__Problem description__
Filter this data down to the lines that hold "entry", and copy them.

__Records provided__
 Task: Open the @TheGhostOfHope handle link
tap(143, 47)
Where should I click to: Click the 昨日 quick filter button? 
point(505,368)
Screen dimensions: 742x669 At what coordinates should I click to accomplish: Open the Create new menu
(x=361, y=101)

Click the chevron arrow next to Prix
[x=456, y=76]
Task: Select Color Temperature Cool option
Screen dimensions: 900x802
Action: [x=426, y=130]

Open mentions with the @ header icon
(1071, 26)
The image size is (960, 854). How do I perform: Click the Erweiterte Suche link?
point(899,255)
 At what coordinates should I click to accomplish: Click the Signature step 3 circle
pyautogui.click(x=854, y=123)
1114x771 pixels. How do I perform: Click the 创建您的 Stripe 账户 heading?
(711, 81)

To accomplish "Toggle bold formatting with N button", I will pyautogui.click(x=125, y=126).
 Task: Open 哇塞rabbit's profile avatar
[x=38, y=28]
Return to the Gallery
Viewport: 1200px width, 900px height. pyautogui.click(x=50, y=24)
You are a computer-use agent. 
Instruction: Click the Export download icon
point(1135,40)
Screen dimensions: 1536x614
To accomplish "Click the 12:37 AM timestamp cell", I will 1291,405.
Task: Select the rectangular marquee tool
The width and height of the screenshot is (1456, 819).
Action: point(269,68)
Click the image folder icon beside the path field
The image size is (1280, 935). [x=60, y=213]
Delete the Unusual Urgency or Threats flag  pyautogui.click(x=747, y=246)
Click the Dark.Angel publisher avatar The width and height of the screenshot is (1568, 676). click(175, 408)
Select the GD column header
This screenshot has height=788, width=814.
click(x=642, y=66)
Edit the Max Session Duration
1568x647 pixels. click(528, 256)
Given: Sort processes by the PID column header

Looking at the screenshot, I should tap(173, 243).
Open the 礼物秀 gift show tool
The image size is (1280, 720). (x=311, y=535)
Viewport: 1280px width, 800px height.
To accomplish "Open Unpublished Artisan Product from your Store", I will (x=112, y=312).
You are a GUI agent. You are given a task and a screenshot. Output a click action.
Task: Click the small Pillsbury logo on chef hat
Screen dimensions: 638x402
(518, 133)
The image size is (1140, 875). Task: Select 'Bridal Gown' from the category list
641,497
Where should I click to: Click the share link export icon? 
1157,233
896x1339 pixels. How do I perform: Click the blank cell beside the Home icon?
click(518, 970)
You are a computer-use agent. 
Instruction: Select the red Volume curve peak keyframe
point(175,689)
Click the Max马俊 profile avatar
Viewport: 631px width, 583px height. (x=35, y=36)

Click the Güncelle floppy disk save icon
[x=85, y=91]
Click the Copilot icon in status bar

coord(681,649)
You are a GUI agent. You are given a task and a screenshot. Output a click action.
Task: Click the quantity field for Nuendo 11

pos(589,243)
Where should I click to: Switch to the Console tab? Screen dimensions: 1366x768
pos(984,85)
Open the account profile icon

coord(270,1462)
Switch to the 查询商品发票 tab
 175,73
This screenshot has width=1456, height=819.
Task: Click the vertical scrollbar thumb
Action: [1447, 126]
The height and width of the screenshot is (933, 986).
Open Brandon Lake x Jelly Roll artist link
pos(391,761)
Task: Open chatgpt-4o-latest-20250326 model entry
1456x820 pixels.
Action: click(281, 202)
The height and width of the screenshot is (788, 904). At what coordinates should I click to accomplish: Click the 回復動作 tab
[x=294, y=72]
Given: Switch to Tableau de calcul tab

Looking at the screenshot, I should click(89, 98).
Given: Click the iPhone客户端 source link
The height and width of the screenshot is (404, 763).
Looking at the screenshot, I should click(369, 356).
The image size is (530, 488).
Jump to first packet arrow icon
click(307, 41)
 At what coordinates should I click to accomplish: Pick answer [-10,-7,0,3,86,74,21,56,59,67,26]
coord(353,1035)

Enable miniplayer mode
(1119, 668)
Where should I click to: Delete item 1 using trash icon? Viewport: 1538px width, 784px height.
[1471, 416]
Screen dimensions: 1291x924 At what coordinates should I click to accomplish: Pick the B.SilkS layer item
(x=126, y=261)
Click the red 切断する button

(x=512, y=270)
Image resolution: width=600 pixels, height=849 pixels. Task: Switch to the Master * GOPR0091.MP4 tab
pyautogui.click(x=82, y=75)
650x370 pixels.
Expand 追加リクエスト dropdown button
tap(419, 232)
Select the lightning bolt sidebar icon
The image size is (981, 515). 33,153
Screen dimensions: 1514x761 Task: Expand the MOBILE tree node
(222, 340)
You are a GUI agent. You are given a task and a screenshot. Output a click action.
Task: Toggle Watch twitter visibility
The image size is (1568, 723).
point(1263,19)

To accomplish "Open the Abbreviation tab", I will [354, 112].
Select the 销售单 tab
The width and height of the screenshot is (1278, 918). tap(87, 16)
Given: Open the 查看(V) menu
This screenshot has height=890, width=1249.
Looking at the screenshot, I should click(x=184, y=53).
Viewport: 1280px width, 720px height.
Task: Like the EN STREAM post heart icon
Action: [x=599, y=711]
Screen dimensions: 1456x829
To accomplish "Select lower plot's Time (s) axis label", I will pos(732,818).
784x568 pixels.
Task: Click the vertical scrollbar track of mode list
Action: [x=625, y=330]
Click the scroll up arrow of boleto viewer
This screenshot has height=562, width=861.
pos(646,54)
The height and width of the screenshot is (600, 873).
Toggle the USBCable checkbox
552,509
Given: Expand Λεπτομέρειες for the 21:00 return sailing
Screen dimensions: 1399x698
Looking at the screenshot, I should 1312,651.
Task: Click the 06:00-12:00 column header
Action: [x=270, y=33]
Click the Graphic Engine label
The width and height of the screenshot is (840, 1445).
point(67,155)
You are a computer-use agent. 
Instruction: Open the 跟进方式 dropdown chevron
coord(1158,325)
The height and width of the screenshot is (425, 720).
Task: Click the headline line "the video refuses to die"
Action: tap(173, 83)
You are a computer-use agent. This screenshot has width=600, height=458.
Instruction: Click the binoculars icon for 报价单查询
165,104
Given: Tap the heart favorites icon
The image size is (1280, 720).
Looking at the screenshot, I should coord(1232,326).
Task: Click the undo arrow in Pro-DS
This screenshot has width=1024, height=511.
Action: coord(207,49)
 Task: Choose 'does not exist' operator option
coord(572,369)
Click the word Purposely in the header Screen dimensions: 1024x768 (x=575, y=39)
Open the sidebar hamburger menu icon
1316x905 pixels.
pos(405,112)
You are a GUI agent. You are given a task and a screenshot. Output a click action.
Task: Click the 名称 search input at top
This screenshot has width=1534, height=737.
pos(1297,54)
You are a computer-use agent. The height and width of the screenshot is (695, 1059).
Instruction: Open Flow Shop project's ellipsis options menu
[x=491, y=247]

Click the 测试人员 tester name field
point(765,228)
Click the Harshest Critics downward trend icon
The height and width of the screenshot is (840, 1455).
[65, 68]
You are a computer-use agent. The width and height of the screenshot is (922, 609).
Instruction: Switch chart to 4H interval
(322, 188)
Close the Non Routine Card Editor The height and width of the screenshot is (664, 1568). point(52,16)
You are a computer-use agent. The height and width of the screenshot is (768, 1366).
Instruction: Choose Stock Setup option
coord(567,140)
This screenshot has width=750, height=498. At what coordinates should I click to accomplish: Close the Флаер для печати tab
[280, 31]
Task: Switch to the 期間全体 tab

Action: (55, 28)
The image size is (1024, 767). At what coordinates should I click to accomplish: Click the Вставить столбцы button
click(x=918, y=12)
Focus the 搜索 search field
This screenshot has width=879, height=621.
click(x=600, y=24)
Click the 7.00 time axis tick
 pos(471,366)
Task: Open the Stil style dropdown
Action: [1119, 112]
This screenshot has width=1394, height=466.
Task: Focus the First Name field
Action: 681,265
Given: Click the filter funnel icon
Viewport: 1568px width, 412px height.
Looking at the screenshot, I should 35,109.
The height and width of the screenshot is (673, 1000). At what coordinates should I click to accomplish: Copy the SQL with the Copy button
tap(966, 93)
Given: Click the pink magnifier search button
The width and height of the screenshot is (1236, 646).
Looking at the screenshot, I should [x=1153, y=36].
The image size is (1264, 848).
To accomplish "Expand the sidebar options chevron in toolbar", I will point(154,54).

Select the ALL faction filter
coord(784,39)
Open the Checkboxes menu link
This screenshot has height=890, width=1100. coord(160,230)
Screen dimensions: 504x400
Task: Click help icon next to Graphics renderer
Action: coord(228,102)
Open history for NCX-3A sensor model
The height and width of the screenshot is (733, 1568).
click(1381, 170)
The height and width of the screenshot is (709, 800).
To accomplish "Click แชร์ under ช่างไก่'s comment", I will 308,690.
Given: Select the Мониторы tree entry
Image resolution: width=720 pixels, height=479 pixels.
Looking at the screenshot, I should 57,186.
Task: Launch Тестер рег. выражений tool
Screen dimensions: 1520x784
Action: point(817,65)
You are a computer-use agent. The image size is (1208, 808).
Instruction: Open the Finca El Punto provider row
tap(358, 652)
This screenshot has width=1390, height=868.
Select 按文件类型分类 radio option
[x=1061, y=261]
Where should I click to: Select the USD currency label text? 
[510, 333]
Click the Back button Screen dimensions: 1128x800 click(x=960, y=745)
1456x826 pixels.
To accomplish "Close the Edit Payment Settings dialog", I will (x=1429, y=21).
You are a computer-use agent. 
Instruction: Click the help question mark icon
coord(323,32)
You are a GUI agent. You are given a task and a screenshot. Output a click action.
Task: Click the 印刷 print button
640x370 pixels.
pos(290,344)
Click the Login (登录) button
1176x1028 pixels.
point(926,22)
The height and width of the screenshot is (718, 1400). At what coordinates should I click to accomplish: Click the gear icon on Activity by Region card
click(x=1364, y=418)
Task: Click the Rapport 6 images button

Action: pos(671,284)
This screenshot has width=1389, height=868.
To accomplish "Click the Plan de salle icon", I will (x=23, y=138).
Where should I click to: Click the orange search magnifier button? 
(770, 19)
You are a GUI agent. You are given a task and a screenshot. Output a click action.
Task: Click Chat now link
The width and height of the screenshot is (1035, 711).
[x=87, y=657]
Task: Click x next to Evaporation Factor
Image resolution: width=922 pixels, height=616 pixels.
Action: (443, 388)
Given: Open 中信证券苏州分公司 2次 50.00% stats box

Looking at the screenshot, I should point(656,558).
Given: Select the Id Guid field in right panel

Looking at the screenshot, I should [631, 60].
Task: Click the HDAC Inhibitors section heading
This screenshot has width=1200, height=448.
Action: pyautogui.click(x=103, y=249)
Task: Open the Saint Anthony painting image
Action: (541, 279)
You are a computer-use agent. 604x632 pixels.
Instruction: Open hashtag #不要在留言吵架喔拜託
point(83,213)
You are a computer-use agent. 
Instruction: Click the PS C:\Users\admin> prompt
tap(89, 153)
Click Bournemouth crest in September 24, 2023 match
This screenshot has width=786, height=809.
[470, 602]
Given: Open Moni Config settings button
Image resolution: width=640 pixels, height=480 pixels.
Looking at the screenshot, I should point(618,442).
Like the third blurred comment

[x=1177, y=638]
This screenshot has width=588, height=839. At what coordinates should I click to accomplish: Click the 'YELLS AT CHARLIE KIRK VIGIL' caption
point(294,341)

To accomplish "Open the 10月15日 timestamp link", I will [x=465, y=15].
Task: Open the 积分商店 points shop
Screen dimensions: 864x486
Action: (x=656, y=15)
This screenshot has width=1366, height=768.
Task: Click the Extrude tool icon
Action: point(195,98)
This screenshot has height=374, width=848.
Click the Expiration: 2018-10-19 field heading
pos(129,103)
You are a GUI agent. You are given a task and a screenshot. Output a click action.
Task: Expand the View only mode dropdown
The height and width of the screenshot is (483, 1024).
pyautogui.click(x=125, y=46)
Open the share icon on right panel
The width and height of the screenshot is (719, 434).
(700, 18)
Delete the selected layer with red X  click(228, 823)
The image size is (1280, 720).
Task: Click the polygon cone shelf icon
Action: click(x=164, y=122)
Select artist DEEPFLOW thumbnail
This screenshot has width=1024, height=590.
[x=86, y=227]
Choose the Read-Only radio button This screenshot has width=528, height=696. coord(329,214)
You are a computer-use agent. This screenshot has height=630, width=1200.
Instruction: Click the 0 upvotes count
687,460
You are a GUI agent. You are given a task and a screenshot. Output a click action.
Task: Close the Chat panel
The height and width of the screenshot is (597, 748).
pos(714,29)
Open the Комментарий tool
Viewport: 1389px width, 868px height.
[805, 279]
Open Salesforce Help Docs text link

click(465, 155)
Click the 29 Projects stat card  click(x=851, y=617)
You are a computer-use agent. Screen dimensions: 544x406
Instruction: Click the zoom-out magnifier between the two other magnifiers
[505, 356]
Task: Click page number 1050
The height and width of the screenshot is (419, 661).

__Exercise answer__
Task: Open chatgpt-4o-latest-20250326 model entry
Given: Select the Мониторы tree entry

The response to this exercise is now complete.